Closed etiennebacher closed 3 years ago
Hi!
For the first question: yes, you are correct fepois == ppmlhdfe
.
Regarding IV-Poisson, well, it can be done with first stage OLS, but it's simply not currently implemented.
The big problem is that, to the best of my knowledge (and I'm not an econometrician so said knowledge is fairly limited), there is no theoretically valid analytical covariance for non-linear IV models. This means that the VCOV has to rely on bootstrapping. And since bootstrapping isn't yet implemented in the package, IV-glm will wait until then.
However, given the recurrence of this question, I'll give a hacky way to get the IV-Poisson estimates:
# Function to get the estimates
ivpois_est = function(fml, data){
# 1st + 2nd stage OLS
est_ols = feols(fml, data)
# Getting the residuals
resid_1st_stage = resid(summary(est_ols, stage = 1))
# 2nd stage poisson, we add the 1st stage residuals as regressors
y = model.matrix(est_ols, type = "lhs")
RHS = model.matrix(est_ols, type = c("iv.endo", "iv.exo"))

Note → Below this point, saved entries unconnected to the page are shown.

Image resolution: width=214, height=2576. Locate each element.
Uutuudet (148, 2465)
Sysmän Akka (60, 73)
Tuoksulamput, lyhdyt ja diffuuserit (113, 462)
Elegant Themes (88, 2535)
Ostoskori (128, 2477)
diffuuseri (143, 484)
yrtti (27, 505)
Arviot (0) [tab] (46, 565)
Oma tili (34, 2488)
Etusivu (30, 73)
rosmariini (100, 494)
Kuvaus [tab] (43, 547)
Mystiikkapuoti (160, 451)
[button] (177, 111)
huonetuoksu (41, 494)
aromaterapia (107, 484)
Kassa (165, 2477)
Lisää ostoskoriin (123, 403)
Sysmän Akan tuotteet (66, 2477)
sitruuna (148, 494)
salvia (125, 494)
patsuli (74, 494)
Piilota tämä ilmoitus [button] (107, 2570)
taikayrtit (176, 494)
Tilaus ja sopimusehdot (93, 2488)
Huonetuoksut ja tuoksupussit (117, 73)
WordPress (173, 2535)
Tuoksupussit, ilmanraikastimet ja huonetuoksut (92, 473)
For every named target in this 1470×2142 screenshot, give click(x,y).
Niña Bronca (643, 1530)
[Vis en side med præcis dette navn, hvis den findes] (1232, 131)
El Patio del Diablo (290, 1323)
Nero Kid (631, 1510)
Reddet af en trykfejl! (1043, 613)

RHS_control_fun = cbind(RHS, resid_1st_stage)
# FEs, if there // note that vars with varying slopes won't work
FE = if(!is.null(est_ols$fixef_vars)) model.matrix(est_ols, type = "fixef") else NULL
# 2nd stage
feglm.fit(y, RHS_control_fun, FE, family = "poisson")
}
# Function to get the VCOV
ivpois_vcov = function(fml, data, nrep){
# This is just to give an example, there are many BS schemes possible
n = nrow(data)
all_coef = vector("list", nrep)
for(i in 1:nrep){
all_coef[[i]] = coef(ivpois_est(fml, data[sample(n, n/2), ]))
}
all_coef_mat = do.call("rbind", all_coef)
var(all_coef_mat)
}
# Function to get both the VCOV and the estimates
ivpois = function(fml, data, nrep = 200){
res = ivpois_est(fml, data)
vcov = ivpois_vcov(fml, data, nrep)
summary(res, .vcov = vcov)
}
# Example
base = iris
names(base) = c("y", "x1", "endo", "inst", "fe")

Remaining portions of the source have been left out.